> What is asked
a) In the Hatteberg passage, copy the text word for word. Begin at the words "Hatty took the" and stop after "draw a walk.".
b) In the Hatteberg passage, who was the Yankees right fielder that gave up on the ball?
c) Write the next part of the Hatteberg passage, picking up after its final sentence.

> Excerpt to read
──────────────────────────────
Hatty took the first pitch, as he nearly always did, to get comfortable. Ball one. The second pitch was ball two. Cone had his best stuff that day. Hatteberg knew on the third pitch he’d see something in the strike zone, and he did. “I just about came out of my shoes,” he said. Foul ball. Cone just missed with the next pitch and the count went to 3–1. A hitter’s count. Hatteberg thought: If I get a hit, I get the ball. They always gave you the ball after your first big league hit. Then he had another thought: I’m one ball away from meeting Don Mattingly. It was Scott Hatteberg’s first appearance in a big league batter’s box and he was looking to draw a walk.

David Cone wasn’t going to let him have it. Cone’s next pitch was less a pitch than an invitation, an inside fastball in what Hatteberg called his “happy zone,” and he ripped it down the right field line. It banged off the right field wall a few inches below the top and bounded back crazily into the field of play. The Yankees right fielder, Paul O’Neill, saw it for what it was, a clean double, and gave up on it. Under a full head of steam Hatteberg rounded first, picked up O’Neill jogging for the ball, and…Don Mattingly. Mattingly stood directly in his line of vision. A twenty-five-year-old making his major league debut might be forgiven for hearing a soundtrack in his head: My first big league hit! My first big league hit! Hatteberg heard another voice. It said: Where am I going? Halfway toward second base he pulled up, and trotted back to his childhood. “Hey Don, how you doin’?” he said.

The television announcers, Bob Costas and Bob Uecker, were, at that moment, expressing their bewilderment at what they’d just seen—this rookie who has decided he prefers a single to a double. They agreed that rookies all had a thing or two to learn before they truly belonged in the big leagues. Mattingly just looked at him strangely and said, “Hey, rookie, anyone show you where second base is?” The next few moments, before he was driven around the bases to score the only Red Sox run of the game, etched themselves into Hatteberg’s memory in Van Eyckian detail. Mattingly standing behind him. Mattingly creeping in behind him, pretending to care if he ran. Mattingly razzing him. Hey, rookie, you’re about as fast as me. Hey, rookie, you ought to get those brakes checked. A few weeks later Mattingly retired. Hatteberg never saw him again.
──────────────────────────────
> Data provided
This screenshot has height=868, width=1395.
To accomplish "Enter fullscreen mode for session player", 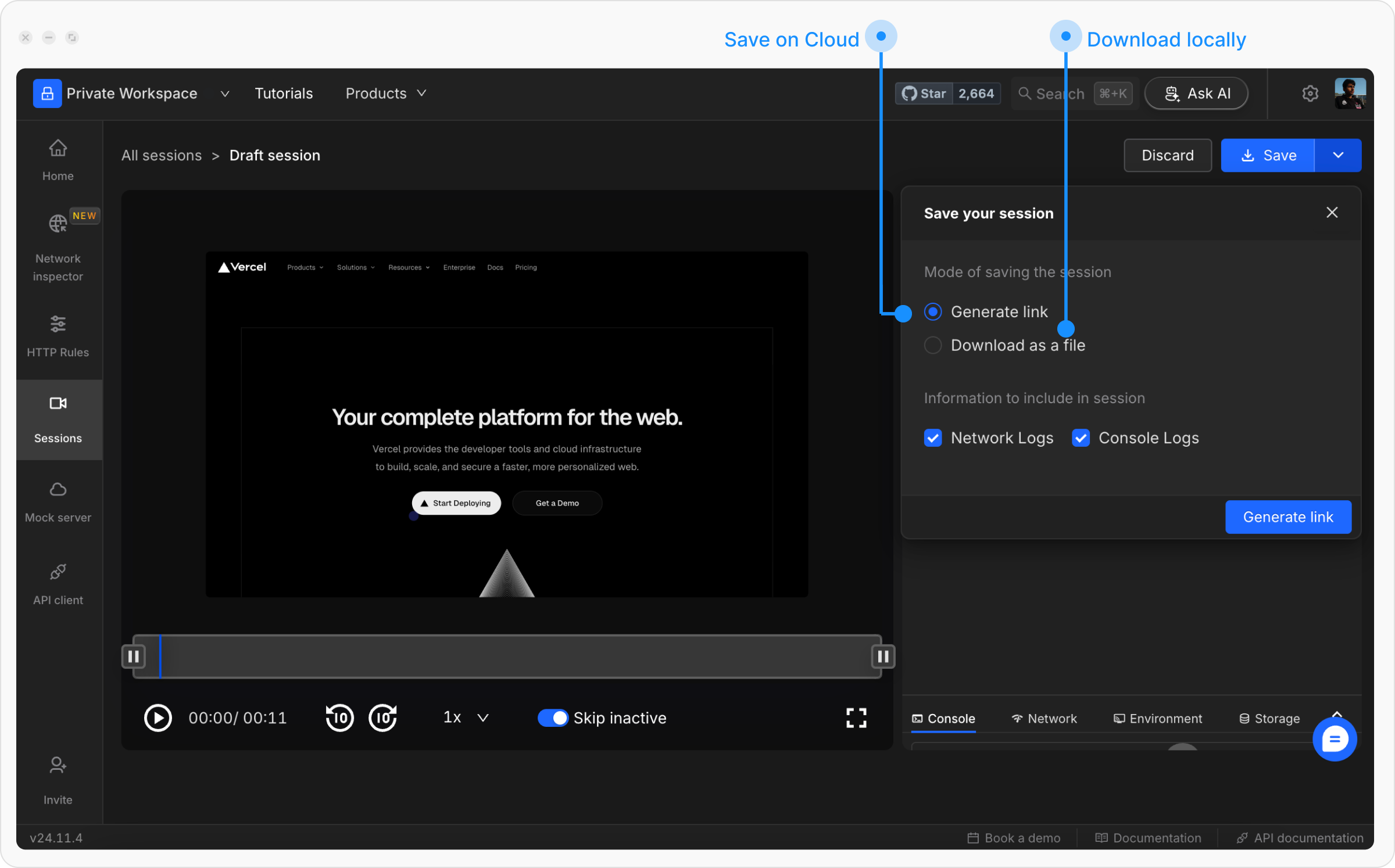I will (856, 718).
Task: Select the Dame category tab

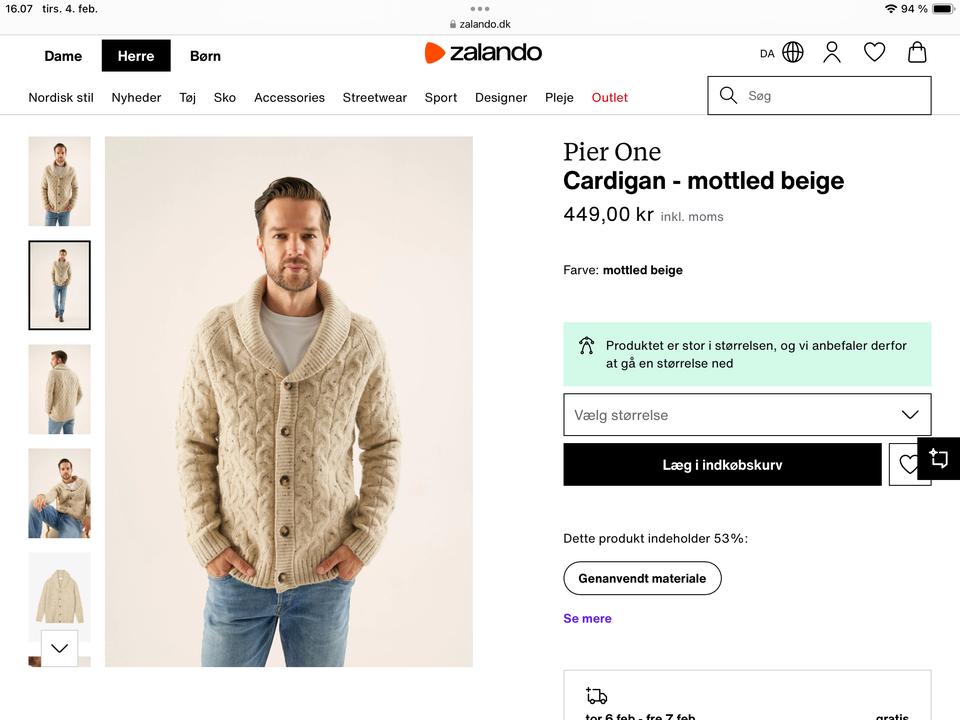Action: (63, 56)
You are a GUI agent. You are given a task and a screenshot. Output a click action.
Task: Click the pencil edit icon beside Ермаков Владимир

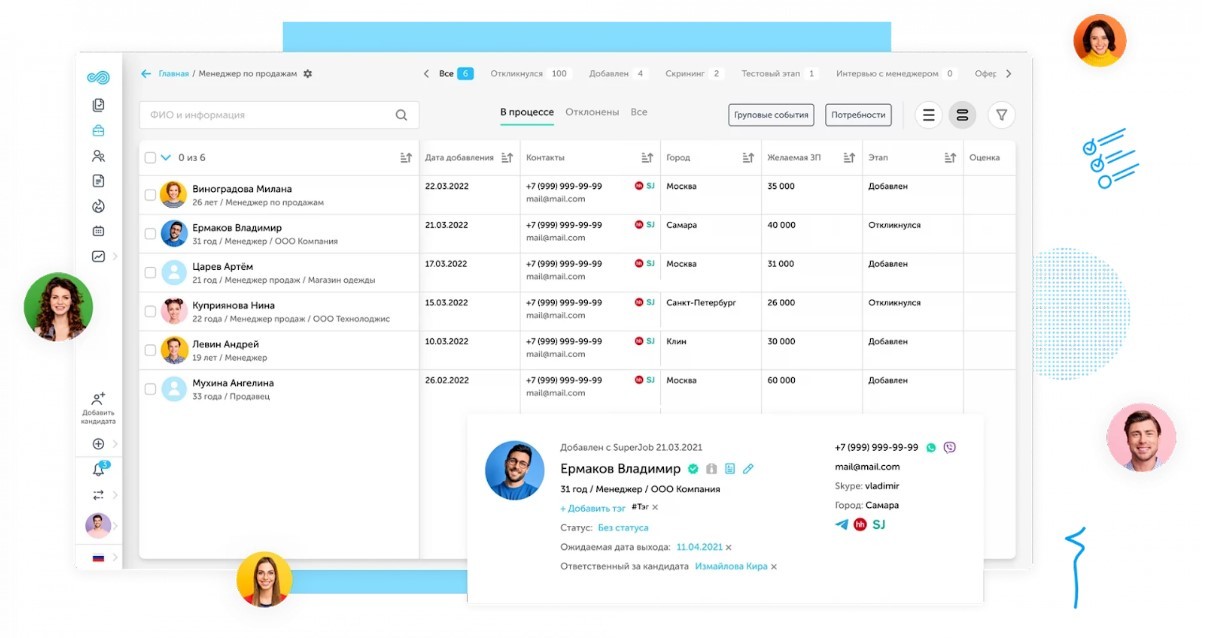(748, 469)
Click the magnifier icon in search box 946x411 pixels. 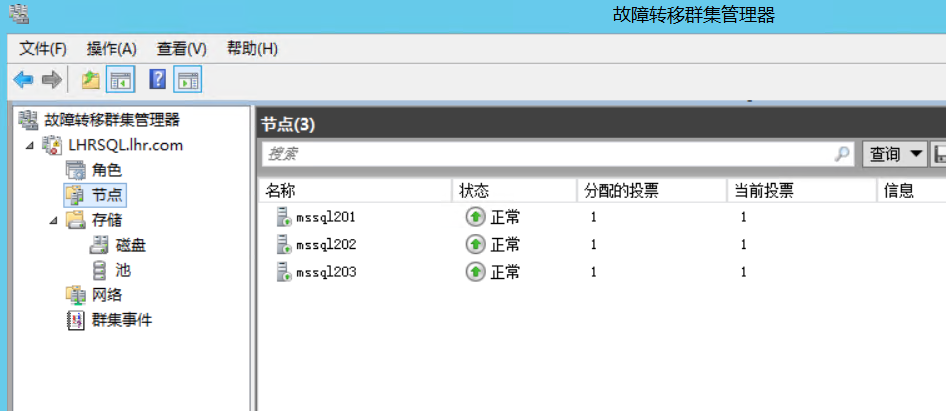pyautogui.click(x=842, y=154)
──────────────────────────────
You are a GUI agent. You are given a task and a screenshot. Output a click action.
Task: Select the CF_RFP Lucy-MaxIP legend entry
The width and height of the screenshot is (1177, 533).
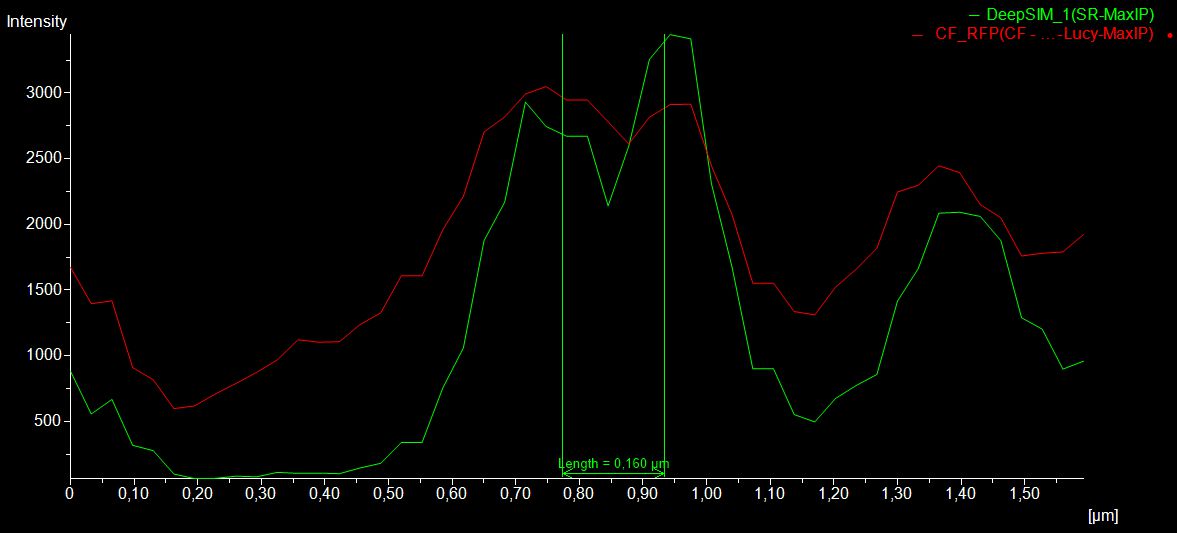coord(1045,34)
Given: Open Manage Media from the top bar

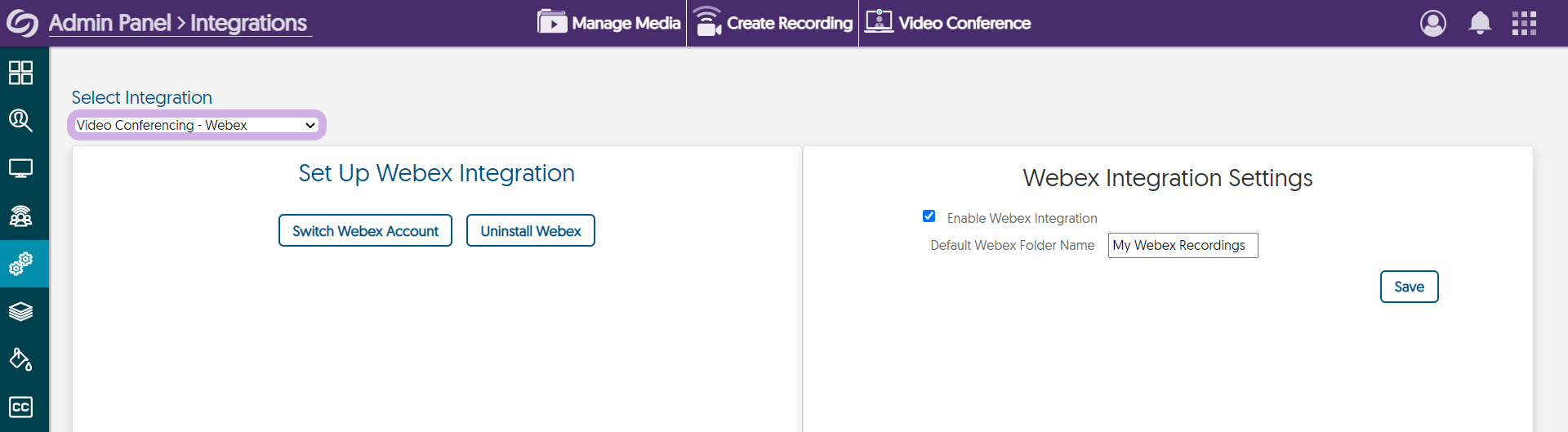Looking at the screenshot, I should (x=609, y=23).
──────────────────────────────
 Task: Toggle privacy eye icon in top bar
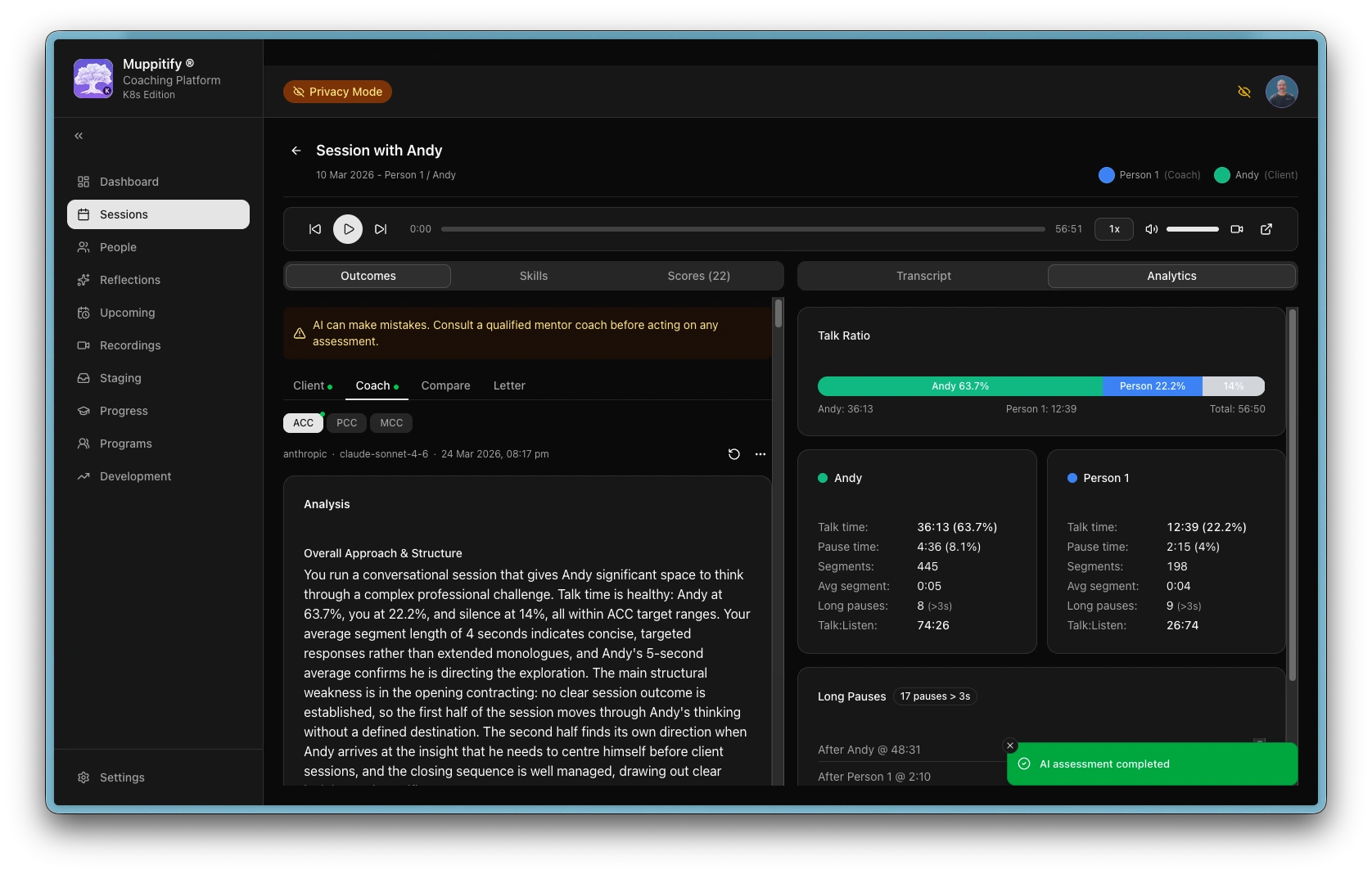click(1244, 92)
──────────────────────────────
> Outputs for the tasks
a)
Hatty took the first pitch, as he nearly always did, to get comfortable. Ball one. The second pitch was ball two. Cone had his best stuff that day. Hatteberg knew on the third pitch he’d see something in the strike zone, and he did. “I just about came out of my shoes,” he said. Foul ball. Cone just missed with the next pitch and the count went to 3–1. A hitter’s count. Hatteberg thought: If I get a hit, I get the ball. They always gave you the ball after your first big league hit. Then he had another thought: I’m one ball away from meeting Don Mattingly. It was Scott Hatteberg’s first appearance in a big league batter’s box and he was looking to draw a walk.

b) Paul O'Neill

c)
Even in new, stressful situations, the quality at the center of Scott Hatteberg—his compulsion to make himself at home in the game, to slow the game down, to make it come to him, to make it his game—was apparent. He was one of those people whose personality was inextricable from his performance. No: whose personality was necessary for his performance. The funny thing is that pro baseball took one look at that personality and decided it needed to be beaten out of him.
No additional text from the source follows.